Inspite of such an important aspect, I feel surprised that no one could tell me anything.
 
????

It looks "Renal insulin clearance" & "Renal regulation of insulin" may be possible in view of following & some other links:-

"Insulin excretion was greater in diabetic than normal children in both sexes at all puberty stages. Insulin clearance was also greater in diabetic than normal subjects (1.05 +/- 0.1 ml min-1 1.73 m-2 vs 0.48 +/- 0.05 ml min-1 1.73 m-2, p < 0.001). Insulin excretion as a percentage of the filtered load was also greater in diabetic than normal subjects (1.9 +/- 0.27% vs 0.85 +/- 0.09%, p < 0.01)."
http://www.ncbi.nlm.nih.gov/entrez/q...&dopt=Abstract

"Diabetic Nephropathy
Complications
Possible complications include:
hypoglycemia (from decreased excretion of insulin)"
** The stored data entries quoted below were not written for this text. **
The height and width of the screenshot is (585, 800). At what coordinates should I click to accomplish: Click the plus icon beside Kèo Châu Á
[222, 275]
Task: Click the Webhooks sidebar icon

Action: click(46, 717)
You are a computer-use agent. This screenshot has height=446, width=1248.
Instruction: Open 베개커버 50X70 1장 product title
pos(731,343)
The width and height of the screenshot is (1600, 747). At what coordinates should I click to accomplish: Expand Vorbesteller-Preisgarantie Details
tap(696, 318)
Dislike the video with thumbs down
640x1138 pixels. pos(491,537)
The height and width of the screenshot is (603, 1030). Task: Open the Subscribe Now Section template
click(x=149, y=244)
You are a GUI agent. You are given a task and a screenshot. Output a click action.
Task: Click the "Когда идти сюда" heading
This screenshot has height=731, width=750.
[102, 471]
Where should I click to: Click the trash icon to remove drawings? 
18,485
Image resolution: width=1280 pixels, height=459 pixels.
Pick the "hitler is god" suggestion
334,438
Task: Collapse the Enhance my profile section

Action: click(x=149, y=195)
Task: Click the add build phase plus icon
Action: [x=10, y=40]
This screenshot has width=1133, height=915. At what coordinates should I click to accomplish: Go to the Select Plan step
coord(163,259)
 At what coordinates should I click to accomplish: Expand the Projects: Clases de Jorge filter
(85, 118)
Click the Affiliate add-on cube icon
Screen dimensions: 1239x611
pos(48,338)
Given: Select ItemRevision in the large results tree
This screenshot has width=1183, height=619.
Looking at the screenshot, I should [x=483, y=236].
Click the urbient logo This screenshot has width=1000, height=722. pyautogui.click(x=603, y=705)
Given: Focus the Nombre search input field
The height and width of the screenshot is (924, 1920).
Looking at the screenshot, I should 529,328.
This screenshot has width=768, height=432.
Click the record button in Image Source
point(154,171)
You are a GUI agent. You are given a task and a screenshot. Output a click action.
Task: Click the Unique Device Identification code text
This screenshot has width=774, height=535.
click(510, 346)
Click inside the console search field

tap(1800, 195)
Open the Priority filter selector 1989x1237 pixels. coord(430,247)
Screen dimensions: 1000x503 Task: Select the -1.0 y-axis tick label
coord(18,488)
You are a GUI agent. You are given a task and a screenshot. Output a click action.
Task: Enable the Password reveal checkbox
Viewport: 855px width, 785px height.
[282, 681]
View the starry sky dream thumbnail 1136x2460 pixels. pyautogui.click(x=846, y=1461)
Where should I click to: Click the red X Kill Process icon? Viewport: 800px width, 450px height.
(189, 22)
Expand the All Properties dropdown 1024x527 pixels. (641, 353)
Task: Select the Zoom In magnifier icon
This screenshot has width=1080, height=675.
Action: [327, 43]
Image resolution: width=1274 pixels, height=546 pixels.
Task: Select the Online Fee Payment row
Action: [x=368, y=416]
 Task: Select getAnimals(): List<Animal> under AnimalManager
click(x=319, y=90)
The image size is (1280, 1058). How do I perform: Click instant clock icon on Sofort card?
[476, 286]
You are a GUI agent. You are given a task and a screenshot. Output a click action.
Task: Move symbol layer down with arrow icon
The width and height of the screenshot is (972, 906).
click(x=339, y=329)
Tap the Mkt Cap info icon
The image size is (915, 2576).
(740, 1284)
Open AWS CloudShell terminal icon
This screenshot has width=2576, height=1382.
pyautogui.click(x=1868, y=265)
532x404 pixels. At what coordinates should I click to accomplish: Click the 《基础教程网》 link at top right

http://www.nlm.nih.gov/medlineplus/ency/article/000494.htm

However, it is also considered that, bigger molecules of protien are not filtered by kidneys. All these aspects look bit contradictory. But if renal clearance & regulation of insulin is valid, it can be of great importance. Probably, insulin is deformed due to altered environment internally & in kidneys so urine may just show insulin as protiens.
 
Pls also look at following links:-

Filtration
In the nephron, approximately 20 percent of the blood gets filtered under pressure through the walls of the glomerular capillaries and Bowman's capsule. The filtrate is composed of water, ions (e.g. sodium, potassium, chloride), glucose and small proteins (less than 30,000 daltons -- a dalton is a unit of molecular weight).
http://science.howstuffworks.com/kidney4.htm
In humans, insulin has a molecular weight of 5734.
http://en.wikipedia.org/wiki/Insulin

Structure of Insulin
Insulin is a rather small protein, with a molecular weight of about 6000 Daltons.
http://arbl.cvmbs.colostate.edu/hboo...s/insulin.html

Humalog has the empirical formula C257H383N65O77S6 and a molecular weight of 5808, both identical to that of human insulin.

http://www.rxlist.com/cgi/generic/insulinlispro.htm

All above links indicate that size of insulin molecule is smaller than kidney's capacity. Why then, there can't be renal clearance & regulation of insulin?